One of the important strands of executive compensation reform in the aftermath of the sub-prime crisis was to shift more compensation into long-maturity stock options. This was intended to align employees’ interests more closely with those of investors and discourage excessive risk-taking. It was hoped that this would expose them to the long-term risk of that investment, which would incentivize them to work towards the longer-term health of the firm.
It now emerges that executives have been getting around this issue by hedging their downside on their holdings using complex investment transactions. Hedges allow employees to limit losses, raise cash, or diversify their portfolios without selling the underlying holdings. And no surprises for guessing who is leading the way - executives from Goldman Sachs (sample the Collar hedge below which while capping the potential upside also limits losses)!

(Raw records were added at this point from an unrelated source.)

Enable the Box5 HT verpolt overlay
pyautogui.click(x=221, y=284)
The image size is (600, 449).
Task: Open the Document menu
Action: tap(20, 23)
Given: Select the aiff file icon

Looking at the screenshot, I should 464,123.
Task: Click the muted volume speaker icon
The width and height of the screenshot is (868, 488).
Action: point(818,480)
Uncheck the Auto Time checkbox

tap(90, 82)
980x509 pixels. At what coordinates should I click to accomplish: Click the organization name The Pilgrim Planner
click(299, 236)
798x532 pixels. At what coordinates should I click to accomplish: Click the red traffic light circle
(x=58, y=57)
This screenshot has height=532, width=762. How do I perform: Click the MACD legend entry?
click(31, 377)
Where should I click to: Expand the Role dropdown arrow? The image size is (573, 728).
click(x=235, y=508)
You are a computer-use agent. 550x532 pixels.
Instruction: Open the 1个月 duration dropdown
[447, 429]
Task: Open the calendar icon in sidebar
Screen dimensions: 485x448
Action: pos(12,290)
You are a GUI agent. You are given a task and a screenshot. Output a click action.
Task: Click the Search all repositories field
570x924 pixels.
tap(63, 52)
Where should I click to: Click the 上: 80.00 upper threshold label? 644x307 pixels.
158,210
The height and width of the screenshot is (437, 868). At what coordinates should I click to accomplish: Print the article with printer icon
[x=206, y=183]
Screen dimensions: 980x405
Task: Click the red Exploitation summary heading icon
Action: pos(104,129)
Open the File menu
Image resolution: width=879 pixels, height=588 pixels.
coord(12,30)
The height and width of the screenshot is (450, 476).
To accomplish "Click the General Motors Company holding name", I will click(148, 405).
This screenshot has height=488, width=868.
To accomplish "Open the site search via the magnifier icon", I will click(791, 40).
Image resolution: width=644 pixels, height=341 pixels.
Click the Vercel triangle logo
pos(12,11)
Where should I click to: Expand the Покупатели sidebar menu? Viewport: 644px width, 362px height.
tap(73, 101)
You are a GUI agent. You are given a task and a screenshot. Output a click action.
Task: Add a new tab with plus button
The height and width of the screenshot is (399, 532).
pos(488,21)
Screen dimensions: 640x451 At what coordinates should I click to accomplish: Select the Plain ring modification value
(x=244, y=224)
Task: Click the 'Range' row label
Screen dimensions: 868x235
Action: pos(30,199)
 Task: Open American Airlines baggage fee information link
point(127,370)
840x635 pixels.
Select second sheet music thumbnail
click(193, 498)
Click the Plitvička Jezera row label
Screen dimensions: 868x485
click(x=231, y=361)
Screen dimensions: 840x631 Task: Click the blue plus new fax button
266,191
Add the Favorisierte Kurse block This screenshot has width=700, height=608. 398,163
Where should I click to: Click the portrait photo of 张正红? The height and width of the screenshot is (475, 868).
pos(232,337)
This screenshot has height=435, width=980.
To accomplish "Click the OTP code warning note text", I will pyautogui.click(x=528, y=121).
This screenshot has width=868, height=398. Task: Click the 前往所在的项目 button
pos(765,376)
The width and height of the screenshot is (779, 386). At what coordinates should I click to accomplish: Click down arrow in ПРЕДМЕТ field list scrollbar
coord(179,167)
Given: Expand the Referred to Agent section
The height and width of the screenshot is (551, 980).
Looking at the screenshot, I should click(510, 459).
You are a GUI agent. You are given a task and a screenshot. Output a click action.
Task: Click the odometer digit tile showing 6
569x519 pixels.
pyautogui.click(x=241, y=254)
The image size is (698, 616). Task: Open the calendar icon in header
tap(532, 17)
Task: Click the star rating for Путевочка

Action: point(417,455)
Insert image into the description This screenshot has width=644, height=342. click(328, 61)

Though most public companies, including Wall Street firms, have policies that ban hedging, albeit only their most senior executives, the practice is widespread at the lower levels. However, such hedges often put the executives interest in direct conflict with those of their company.
It is clear that reforming executive compensation is far from easy. Financial market reform is at best a moving target. Regulators and policy-makers have to be quick to respond to emergent distortions, if not be one-step ahead of the market. In practical terms, this means that instead of one-time enactments, they need to have legislations and rules that are constantly evolving in response to emergent scenarios.